— Start of TEXT SHOWN —

Posted in Conceptual understanding, Counting, Games

## Target board 1 – counting

An important part of learning mathematics is using and understanding mathematical vocabulary. Children need this vocabulary to talk about their work, to ask questions and to explain their thinking.

Target boards are grids with numbers or pictures that can be used to practise using mathematical language.

Counting with Target Board 1

Print Target Board 1. Point at any box on the target board and ask: How many Digit Dogs can you see?  Do children count the dogs in ones or do they recognise the arrangement and say the number without counting?

Point at 2 dogs, 3 dogs, 1 dog ……….

Point at 4 dogs. Now point at more than 4 dogs. Now point at fewer than 4 dogs.

Point at 3 dogs. Now point at 1 more than 3 dogs. Now point at 1 fewer than 3 dogs.

Which boxes have the most dogs? Which boxes have the fewest dogs?

Which row has most dogs? Which column has fewest dogs?

How many dogs are in the first row altogether? What about the second row? And the third?

Point to some dogs and ask children to hold up that number of fingers or do that number of claps, or jump that number of times.

Now get children to ask the questions and use the correct vocabulary.

Play Match the Dogs. Put 4 sets of the Digit Dog cards face down in a pile. Take turns to turn over the top card and find the matching picture on your board. How many dogs are on your card? The winner is the first to cover their board.

Play Bingo. Have a board each, roll a dice, say the number rolled and cover that number of dogs with a milk-bottle top/ button/ counter. The winner is the first to cover their board.

Put 4 sets of digit cards 1 – 5 in a pile face down. Take turns to turn over the top card and match the number to the dogs on your board. First to cover their board wins.

Play One More Bingo. Put 4 sets of digit cards 0 – 4 in a pile face down. Take turns to turn over the top card, say the number that is one more than the number on the card and match that number to the dogs on your board. First to cover their board wins.

## Counters

Another chance to spot similarities and differences.

Look at the two sets of counters and see how many similarities and differences you can find.

## Buttons

Helping children to notice similarities and differences helps them to spot patterns and to use their reasoning skills. Spotting patterns and logical reasoning are key when learning mathematics.

Ask children “What is the same?” “What is different?”

Then ask them to explain what they notice, this improves their language and thinking.

Look at the two sets of buttons. Find things that are the same about the two sets, for example, both sets have different coloured buttons in them. How many similarities can you find?

— End of TEXT SHOWN —
— Start of DATASET —

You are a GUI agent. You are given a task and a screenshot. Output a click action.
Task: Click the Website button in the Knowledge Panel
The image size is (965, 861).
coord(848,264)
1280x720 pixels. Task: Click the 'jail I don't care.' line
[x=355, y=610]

— End of DATASET —

- **WHAT IS BEING ASKED**
In the text about target boards above, list every game that is introduced by name with the word "Play".

- **RESULT OF THE EXERCISE**
Match the Dogs
Bingo
One More Bingo